Start of Data supplied
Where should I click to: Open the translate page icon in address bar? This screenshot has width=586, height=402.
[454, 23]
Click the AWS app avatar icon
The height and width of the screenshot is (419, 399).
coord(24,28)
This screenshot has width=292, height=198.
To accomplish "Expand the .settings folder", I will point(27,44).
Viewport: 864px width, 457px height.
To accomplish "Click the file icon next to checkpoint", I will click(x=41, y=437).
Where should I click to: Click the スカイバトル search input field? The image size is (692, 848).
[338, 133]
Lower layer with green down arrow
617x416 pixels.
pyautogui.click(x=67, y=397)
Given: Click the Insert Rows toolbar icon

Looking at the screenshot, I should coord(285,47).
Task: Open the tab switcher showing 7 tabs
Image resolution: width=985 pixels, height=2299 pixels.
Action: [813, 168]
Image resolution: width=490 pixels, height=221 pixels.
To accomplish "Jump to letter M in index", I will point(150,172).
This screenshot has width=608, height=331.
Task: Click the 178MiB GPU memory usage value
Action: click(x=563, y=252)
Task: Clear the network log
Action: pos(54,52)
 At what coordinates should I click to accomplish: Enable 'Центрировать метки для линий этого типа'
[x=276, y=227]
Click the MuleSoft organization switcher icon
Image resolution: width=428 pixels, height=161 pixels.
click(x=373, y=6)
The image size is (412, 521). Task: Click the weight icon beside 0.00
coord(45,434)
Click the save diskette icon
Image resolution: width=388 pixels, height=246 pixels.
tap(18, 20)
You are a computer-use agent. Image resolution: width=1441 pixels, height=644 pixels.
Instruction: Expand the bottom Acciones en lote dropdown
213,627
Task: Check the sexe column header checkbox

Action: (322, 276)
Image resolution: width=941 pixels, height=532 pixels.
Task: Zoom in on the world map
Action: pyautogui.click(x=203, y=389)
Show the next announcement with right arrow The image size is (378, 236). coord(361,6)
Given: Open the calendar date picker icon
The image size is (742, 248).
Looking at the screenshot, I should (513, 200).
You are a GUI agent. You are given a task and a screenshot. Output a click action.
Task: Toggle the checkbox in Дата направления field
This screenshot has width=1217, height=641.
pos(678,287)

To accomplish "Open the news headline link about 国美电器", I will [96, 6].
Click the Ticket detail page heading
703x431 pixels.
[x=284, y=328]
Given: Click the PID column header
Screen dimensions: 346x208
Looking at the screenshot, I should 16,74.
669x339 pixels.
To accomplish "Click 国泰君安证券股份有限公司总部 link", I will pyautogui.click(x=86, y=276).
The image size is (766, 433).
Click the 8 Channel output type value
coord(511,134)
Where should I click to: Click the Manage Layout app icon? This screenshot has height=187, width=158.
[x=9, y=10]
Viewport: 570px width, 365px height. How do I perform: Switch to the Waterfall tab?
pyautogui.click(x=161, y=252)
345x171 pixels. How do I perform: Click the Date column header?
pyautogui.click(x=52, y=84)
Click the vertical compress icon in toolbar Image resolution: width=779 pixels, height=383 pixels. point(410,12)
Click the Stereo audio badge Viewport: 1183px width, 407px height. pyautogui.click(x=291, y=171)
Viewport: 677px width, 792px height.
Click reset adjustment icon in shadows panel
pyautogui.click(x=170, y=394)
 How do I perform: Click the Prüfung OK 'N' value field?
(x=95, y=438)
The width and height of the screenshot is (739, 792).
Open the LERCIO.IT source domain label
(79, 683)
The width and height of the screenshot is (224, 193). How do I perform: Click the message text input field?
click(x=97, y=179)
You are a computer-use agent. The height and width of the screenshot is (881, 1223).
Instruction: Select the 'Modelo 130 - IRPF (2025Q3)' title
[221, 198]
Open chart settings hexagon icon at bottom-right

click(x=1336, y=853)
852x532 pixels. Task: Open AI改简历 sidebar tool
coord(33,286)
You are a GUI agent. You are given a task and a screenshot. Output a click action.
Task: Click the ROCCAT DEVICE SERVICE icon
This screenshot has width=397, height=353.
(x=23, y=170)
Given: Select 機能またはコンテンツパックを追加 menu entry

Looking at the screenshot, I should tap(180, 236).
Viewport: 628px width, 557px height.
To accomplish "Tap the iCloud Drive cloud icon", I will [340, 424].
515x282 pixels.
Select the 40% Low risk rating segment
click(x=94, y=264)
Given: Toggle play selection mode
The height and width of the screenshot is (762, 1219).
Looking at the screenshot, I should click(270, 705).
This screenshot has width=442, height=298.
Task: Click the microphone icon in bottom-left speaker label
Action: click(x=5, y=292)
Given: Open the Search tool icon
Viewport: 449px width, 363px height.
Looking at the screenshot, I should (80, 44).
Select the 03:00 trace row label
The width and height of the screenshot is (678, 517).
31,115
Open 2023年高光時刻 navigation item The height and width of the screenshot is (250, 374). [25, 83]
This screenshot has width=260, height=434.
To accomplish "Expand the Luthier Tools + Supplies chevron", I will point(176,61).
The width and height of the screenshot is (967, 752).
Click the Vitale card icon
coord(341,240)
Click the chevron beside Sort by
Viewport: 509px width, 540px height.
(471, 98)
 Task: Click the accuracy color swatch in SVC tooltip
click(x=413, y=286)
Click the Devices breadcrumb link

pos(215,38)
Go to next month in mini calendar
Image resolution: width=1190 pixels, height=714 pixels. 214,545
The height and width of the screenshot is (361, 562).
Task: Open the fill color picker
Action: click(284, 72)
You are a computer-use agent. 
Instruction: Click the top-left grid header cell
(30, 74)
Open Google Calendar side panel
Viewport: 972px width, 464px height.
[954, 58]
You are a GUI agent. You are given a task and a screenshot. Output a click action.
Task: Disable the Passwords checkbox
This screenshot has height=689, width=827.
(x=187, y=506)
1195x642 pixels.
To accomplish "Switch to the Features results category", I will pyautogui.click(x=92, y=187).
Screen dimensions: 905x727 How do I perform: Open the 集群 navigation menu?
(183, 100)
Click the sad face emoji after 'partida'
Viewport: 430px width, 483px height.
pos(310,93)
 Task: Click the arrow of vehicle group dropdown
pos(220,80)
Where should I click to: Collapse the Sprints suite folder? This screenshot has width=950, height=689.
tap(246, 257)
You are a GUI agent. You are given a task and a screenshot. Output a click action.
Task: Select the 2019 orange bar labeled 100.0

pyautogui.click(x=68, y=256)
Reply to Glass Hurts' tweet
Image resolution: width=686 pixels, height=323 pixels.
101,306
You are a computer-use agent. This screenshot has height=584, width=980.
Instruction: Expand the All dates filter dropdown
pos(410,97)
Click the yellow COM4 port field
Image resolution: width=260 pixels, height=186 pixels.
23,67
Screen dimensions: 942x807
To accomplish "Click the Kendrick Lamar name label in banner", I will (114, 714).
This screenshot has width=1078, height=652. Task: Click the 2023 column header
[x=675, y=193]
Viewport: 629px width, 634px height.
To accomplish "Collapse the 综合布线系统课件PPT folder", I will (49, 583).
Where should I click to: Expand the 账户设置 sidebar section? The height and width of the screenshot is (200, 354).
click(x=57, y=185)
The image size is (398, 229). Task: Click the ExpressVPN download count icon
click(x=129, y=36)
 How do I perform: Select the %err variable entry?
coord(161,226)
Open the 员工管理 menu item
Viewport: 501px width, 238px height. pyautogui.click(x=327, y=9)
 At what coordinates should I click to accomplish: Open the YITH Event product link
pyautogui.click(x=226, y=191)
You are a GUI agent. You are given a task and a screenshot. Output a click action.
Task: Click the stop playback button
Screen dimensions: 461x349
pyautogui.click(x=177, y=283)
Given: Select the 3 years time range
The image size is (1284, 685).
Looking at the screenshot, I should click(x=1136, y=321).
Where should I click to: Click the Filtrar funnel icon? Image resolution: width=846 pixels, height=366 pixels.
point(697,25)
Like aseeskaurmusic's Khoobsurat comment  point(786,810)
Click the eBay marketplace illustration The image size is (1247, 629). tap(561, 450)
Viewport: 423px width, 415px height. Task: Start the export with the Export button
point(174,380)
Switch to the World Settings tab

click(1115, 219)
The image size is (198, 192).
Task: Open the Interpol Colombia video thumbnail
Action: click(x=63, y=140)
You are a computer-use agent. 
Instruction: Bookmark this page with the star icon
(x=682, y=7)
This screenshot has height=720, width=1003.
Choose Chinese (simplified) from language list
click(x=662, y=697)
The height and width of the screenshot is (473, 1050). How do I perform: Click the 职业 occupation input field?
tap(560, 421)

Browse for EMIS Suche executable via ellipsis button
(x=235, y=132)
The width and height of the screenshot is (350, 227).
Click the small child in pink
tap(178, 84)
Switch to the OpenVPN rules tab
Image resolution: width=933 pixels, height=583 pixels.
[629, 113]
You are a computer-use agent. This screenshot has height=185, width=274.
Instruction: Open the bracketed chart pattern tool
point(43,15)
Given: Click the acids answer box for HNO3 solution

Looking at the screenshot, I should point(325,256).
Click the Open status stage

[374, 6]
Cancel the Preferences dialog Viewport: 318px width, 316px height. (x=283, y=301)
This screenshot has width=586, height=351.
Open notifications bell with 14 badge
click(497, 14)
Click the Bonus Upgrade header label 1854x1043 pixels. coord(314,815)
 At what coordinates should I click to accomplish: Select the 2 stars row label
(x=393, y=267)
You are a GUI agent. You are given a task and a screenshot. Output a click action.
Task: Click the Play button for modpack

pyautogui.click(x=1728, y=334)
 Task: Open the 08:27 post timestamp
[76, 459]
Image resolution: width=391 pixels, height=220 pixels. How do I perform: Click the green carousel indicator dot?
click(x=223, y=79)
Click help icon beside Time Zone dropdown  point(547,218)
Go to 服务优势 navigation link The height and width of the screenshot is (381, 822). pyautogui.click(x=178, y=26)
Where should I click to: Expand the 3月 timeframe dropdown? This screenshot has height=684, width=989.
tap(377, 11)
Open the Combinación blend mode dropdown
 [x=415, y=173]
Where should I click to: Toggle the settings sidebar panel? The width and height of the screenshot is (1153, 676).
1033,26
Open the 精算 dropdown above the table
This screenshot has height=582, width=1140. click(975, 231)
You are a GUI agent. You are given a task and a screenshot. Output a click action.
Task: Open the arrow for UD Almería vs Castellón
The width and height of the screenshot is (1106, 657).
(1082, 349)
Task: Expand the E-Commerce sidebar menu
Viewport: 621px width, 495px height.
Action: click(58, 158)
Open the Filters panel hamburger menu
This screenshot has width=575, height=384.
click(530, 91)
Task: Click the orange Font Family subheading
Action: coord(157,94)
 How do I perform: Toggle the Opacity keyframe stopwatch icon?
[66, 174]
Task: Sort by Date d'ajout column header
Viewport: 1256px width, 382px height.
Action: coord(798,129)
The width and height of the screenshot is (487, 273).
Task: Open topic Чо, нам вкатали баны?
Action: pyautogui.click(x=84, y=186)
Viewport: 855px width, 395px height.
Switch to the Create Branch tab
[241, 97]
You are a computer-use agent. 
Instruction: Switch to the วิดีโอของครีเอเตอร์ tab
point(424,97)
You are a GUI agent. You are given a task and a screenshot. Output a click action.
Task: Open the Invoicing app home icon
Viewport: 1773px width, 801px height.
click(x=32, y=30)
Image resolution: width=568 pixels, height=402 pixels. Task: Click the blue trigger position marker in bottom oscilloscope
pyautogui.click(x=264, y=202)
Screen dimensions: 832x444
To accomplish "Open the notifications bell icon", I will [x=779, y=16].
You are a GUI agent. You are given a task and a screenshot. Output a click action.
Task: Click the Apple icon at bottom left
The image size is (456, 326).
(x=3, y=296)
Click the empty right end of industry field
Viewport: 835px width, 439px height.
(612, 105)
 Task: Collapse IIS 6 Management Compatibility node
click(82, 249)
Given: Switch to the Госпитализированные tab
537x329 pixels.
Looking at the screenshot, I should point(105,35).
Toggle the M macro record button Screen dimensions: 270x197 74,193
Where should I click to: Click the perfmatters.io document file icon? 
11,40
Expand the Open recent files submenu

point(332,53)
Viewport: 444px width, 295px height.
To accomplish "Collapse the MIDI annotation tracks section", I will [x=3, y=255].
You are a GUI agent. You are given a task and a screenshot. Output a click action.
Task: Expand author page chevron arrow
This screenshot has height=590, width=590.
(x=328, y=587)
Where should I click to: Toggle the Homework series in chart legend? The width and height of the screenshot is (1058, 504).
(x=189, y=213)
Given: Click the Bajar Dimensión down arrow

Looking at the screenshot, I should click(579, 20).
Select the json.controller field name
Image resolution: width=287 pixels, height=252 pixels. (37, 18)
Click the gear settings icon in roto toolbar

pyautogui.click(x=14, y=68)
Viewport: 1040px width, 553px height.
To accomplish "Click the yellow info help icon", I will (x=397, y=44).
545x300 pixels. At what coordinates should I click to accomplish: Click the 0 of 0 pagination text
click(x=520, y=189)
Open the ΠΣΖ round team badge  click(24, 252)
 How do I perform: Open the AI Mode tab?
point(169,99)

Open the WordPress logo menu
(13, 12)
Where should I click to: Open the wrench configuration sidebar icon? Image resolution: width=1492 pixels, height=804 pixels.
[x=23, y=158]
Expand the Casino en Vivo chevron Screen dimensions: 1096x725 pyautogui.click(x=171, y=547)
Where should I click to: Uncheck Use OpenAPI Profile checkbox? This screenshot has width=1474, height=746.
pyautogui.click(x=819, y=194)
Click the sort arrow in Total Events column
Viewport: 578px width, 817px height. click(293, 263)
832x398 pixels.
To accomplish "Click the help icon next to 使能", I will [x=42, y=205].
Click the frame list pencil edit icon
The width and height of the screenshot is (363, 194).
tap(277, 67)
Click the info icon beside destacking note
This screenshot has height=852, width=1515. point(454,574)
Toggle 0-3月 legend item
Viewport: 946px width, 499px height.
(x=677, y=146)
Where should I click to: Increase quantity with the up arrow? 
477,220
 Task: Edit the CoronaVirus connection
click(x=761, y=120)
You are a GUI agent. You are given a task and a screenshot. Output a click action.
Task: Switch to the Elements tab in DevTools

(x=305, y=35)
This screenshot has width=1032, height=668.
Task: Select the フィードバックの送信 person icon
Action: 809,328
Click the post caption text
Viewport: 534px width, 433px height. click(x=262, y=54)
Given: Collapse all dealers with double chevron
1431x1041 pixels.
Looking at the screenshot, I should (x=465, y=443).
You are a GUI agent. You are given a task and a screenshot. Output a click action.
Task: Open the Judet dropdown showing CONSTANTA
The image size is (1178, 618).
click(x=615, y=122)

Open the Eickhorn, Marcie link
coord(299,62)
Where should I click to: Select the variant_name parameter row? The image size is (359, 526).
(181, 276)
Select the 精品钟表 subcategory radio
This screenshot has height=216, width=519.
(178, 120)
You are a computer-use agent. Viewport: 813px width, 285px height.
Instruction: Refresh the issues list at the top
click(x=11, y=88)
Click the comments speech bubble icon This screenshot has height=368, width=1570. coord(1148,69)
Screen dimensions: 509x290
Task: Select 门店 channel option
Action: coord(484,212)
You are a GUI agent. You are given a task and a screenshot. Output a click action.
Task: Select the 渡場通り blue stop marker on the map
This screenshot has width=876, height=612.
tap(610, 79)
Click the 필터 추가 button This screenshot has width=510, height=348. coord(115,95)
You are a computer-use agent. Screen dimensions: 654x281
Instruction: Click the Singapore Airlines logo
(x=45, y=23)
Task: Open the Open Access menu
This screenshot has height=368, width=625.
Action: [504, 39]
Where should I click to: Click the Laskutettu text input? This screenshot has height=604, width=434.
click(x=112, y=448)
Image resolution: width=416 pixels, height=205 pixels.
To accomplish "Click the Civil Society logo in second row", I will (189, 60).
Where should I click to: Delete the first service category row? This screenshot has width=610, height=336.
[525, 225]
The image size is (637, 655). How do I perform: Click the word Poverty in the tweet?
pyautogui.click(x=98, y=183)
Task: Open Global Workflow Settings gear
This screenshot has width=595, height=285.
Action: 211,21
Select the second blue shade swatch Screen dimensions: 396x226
End of Data supplied
# Your assignment:
Above are the records. Copy every line in them holding "switcher".

# Problem solution:
Task: Open the tab switcher showing 7 tabs
Click the MuleSoft organization switcher icon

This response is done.